Después el desayuno: “¡Venga, Señora Amparo! Que esto esta
más bueno y calentito!” La radio puesta y yo hablando sin parar, de las
noticias del día, de si hacía frío, del bus, le preguntaba como había dormido,
que había hecho la tarde anterior, le contaba que haríamos por la mañana. Y
ella me miraba y me miraba y sin darme cuenta, le tocaba la cara, el cogía la
mano, le acariciaba el hombro. En esos
momentos no existía nada más en el mundo.
Ha pasado una semana. Ha sido dura y la ausencia pesa más
cada día. La muerte es inevitable nunca diré deseable. Deseable es que
desaparezca el dolor, el sufrimiento que
en ocasiones le acompaña. La muerte es
un vacio aterrador e incomprensible. De estar a no estar solo hay un suspiro.
Pero yo no creo que todo se desvanezca. Con todo lo que quieres al cuerpo, a lo que
ves y tocas de la persona querida, yo tengo la sensación que cuando la muerte llega
nos deja una habitación de la que su dueño ha salido para no volver, recogiendo
cuidadoso todas sus pertenencias. Ha
cerrado la puerta y se ha ido con las maletas llenas de las vivencias,
recuerdos, personas queridas. Se va con sus cosas. Solo en ese momento yo lo
veo tan claro, me sucedió con mi padre, con mi madre y también ahora. Me es
imposible creer que la esencia, el alma, la chispa desaparezca con el cuerpo.

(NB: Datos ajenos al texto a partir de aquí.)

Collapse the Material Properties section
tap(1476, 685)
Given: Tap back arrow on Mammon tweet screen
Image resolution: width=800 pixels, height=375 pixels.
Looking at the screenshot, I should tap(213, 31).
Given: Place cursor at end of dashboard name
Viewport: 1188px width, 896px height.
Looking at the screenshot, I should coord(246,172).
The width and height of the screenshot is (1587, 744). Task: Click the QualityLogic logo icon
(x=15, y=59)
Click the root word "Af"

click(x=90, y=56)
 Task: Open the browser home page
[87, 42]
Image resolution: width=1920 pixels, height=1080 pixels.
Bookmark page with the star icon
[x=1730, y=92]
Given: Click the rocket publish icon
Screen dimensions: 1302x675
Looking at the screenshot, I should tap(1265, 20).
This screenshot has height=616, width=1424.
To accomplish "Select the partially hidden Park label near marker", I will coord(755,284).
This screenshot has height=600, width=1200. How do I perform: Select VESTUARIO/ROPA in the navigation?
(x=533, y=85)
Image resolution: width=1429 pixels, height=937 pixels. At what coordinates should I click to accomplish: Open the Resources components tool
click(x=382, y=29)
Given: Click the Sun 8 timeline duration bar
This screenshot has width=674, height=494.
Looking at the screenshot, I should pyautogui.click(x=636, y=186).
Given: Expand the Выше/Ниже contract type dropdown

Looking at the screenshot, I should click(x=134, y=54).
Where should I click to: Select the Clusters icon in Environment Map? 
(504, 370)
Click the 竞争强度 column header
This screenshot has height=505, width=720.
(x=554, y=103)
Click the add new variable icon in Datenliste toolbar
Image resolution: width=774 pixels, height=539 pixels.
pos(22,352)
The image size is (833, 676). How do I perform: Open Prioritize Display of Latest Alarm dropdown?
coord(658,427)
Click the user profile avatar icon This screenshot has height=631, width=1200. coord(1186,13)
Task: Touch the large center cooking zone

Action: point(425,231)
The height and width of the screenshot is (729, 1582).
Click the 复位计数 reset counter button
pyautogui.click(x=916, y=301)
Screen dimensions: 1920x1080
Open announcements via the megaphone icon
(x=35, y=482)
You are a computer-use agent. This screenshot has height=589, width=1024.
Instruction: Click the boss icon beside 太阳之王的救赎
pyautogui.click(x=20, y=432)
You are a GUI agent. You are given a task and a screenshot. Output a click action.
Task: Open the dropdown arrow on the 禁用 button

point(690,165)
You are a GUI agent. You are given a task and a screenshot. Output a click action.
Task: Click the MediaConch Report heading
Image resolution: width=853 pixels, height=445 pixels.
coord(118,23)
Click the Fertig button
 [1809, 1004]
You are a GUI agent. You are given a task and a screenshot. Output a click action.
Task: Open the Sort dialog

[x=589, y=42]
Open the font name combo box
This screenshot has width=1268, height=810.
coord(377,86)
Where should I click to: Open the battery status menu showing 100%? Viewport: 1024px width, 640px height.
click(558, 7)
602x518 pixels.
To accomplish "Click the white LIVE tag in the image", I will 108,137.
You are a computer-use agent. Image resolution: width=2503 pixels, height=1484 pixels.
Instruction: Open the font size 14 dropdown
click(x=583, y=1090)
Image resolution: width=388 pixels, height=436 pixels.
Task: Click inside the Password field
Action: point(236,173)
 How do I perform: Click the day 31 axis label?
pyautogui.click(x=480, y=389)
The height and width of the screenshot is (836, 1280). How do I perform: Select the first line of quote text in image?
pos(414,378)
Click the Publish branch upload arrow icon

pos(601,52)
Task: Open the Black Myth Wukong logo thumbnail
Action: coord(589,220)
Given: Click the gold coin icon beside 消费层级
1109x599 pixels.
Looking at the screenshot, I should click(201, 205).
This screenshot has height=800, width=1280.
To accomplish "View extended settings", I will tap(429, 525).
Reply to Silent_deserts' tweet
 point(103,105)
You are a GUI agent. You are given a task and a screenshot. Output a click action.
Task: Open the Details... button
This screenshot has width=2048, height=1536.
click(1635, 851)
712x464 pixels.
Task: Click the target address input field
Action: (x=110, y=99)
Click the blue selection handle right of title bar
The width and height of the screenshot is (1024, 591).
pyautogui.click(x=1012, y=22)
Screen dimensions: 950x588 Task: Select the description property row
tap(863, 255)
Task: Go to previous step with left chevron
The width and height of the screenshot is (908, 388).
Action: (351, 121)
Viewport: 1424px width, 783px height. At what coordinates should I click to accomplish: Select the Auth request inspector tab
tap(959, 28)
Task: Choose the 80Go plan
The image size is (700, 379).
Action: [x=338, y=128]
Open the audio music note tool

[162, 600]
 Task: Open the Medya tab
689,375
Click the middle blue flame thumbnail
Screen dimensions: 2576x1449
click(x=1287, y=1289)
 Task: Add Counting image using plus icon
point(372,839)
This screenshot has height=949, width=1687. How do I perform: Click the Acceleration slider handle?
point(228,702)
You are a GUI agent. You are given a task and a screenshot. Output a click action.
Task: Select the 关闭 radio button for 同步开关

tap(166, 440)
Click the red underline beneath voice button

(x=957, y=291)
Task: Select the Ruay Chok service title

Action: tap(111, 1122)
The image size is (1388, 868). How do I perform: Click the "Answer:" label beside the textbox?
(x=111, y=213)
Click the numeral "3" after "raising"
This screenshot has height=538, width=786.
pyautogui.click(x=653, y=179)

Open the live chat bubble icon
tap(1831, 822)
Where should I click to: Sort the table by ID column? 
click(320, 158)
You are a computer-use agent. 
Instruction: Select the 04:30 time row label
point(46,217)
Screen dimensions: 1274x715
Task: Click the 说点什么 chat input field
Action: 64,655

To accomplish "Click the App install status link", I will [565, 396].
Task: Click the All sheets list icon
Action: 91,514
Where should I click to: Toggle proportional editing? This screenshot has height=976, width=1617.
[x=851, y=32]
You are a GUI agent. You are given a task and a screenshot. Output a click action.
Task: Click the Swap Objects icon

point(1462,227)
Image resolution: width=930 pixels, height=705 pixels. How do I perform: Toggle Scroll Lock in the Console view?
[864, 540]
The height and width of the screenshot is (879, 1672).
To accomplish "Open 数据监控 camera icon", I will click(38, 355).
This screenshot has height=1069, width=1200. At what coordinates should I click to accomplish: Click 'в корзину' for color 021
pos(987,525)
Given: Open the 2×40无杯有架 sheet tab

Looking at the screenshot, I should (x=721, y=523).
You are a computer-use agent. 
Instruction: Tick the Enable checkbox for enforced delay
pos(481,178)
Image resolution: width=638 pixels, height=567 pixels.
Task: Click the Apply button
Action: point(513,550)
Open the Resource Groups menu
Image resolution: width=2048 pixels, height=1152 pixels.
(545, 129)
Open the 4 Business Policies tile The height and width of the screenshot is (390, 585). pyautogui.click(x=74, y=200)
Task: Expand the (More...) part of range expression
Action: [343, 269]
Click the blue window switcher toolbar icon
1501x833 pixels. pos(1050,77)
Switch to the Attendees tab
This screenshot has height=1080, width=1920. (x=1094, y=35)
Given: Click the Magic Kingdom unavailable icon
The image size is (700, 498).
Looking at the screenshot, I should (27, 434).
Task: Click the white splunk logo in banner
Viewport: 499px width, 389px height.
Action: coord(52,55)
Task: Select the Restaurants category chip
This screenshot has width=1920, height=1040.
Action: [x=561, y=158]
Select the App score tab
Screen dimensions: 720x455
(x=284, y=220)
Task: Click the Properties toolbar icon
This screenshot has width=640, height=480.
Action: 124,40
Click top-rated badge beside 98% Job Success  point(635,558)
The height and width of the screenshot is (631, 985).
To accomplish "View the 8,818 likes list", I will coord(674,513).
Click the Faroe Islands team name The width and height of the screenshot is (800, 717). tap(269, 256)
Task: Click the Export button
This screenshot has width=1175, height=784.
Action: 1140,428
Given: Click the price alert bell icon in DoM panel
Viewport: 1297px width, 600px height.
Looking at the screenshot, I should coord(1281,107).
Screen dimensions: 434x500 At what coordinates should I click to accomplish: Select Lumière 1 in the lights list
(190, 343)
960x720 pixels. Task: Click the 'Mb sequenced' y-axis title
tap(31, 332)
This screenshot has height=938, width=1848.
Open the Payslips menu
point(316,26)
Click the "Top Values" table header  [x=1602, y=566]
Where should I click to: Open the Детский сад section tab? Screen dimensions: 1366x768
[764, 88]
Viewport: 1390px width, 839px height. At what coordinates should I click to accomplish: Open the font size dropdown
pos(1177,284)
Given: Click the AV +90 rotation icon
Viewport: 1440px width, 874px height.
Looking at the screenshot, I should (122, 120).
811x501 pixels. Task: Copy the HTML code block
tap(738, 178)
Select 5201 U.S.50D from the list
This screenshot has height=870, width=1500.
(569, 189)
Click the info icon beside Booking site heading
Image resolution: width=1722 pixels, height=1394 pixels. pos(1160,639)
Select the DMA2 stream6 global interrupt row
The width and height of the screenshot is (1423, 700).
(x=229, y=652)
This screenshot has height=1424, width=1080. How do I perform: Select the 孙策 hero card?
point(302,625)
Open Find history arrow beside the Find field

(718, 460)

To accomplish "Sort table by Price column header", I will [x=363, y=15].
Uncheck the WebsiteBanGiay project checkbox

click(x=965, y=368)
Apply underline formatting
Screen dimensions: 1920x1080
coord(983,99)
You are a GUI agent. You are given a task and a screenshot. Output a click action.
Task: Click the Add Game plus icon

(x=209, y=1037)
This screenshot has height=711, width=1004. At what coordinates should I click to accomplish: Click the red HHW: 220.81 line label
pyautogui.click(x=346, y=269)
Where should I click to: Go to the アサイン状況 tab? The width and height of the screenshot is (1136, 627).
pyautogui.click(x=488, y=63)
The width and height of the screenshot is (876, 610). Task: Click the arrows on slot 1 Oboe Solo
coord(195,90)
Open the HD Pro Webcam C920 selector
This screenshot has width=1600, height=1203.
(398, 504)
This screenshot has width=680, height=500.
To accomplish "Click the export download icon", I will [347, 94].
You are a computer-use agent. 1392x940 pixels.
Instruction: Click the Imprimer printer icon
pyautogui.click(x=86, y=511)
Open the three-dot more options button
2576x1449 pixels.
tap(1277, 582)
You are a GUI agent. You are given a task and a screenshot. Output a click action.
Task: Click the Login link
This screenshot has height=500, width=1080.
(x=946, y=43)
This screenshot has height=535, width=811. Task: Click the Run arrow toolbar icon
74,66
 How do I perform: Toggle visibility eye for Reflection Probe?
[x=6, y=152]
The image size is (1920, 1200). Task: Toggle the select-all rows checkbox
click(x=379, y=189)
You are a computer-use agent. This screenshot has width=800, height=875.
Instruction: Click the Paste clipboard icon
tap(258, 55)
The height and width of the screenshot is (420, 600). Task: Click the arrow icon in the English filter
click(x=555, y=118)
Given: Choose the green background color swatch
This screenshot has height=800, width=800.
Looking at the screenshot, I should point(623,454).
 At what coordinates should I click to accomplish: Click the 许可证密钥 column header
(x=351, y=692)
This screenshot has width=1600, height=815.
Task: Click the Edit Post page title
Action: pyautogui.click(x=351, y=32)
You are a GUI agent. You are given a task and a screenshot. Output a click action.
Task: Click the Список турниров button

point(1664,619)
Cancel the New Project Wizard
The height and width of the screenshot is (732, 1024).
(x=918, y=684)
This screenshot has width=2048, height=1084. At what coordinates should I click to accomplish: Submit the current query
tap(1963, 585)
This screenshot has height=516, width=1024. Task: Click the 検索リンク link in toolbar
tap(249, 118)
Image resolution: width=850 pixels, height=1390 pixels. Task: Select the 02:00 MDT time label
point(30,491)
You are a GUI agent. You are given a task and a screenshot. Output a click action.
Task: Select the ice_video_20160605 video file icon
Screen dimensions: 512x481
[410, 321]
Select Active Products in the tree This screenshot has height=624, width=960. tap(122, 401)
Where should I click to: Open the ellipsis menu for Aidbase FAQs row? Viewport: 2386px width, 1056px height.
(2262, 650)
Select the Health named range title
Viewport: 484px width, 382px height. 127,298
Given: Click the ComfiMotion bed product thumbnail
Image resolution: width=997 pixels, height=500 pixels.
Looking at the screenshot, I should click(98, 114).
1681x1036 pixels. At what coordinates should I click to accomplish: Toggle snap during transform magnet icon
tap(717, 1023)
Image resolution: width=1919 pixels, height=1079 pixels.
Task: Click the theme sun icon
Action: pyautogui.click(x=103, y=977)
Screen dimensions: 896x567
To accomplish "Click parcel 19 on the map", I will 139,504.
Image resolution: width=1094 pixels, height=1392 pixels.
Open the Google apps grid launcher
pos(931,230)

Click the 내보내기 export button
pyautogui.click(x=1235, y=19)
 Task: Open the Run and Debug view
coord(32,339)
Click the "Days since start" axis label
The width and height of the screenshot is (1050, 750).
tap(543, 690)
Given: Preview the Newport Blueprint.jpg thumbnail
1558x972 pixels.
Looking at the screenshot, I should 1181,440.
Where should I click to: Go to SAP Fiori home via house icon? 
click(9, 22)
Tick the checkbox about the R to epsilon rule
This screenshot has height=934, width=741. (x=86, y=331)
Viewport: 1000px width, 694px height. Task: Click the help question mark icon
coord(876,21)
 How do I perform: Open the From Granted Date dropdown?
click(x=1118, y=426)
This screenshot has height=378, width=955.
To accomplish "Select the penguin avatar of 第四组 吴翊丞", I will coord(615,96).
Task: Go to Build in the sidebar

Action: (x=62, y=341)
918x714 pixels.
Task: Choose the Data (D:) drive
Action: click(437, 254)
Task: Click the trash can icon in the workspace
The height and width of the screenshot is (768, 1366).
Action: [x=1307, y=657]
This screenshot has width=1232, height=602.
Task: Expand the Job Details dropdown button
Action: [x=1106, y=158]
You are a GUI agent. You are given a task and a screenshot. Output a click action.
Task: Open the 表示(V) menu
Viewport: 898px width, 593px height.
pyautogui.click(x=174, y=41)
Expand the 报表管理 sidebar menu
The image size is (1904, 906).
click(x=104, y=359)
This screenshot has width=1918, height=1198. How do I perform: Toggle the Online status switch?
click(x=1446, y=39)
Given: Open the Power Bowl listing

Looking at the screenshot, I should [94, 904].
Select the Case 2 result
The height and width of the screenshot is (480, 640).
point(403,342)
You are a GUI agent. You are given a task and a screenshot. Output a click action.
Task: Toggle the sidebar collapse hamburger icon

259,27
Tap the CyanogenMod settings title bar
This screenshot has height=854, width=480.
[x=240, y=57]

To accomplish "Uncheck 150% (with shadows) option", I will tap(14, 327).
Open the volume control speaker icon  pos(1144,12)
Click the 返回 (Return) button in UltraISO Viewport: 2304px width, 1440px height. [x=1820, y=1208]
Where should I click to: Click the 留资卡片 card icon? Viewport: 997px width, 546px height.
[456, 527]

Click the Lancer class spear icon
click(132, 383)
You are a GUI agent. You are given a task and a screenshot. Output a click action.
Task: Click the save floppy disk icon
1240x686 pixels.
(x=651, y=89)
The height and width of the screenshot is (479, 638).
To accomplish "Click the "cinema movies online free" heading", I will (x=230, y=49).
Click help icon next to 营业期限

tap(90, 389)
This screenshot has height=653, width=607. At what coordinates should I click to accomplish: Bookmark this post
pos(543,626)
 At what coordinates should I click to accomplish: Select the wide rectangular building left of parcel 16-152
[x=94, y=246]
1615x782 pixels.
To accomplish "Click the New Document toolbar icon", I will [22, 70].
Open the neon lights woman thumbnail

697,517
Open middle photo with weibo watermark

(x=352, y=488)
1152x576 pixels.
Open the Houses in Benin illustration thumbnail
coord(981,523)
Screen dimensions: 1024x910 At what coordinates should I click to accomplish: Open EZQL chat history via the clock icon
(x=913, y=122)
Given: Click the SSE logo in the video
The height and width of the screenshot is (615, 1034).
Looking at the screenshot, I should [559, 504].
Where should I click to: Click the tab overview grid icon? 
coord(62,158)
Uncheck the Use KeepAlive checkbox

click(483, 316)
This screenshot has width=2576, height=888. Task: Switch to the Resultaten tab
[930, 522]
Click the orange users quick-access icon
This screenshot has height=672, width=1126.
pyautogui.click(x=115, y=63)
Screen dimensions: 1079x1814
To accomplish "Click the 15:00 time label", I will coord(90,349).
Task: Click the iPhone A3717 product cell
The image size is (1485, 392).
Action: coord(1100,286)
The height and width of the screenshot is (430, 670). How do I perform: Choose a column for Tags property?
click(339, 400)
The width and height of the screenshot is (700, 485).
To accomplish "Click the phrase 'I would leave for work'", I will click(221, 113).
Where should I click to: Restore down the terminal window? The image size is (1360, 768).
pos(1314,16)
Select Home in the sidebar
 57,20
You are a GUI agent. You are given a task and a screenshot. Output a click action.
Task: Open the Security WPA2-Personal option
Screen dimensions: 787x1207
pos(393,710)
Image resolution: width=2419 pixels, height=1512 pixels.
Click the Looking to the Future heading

Solo hay que mirar y sentir para darte
cuenta de que no somos un cuerpo, un cerebro, unas funciones vitales. Vivimos
en él solo de forma temporal para después seguir nuestro camino. Con nuestros amores intactos, nuestras luchas
aprendidas o no.
Puede resultar extraño e incluso me da como pudor poner en palabras estos
pensamientos. Pero es una certeza íntima
que nació desde la primera vez que sufrí la muerte de una persona querida. Me
he preguntado si es la forma en que yo me autoconsuelo o me engaño. Pero cuando aquella primera vez acompañé al
féretro de mi padre al cementerio, cuando lo vi desaparecer en aquel nicho, ya
sabía que allí no estaba mi padre. Debería decir sentí porque sería lo más
cierto. Sentí que no estaba allí.
Ya no sé si se quedan con nosotros, dentro nuestro, en
nuestra casa, a nuestro alrededor aunque los haya sentido muy cerca en algunas
ocasiones o esperan el juicio de los
justos o van al cielo o se reencarnan o tienen que resolver asuntos pendientes
o se convierten en ángeles titulares o cualquier otra explicación que el ser
humano haya dado a este misterio.
Hoy hace una semana que murió, como hubiera deseado .
Amparada por los suyos, rodeada de amor, acompañada de la mano en ese último
transito que somos capaces de ver.
Estos últimos meses redescubrí el poder de una mirada, la
alegría de una sonrisa inesperada, a tener el oído atento a esa palabra que
podía recompensar todo un día. Me inundó de ternura. Aprendí que cuando el
mundo físico se reduce, cuando los sentidos se pierden, la comunicación
encuentra, siempre, otras formas: cogerla de la mano, sentir como la aprieta
con fuerza, dar un beso, acariciar el pelo, mimarla, arrullar, aprovechar
cualquier momento para abrazar… La comunicación es por y a través del amor.
A veces no hay palabras, en esos casos asientes, miras al horizonte y agradeces lo que tienes. La última frase, un poema, un lema para no olvidar. Saludos May.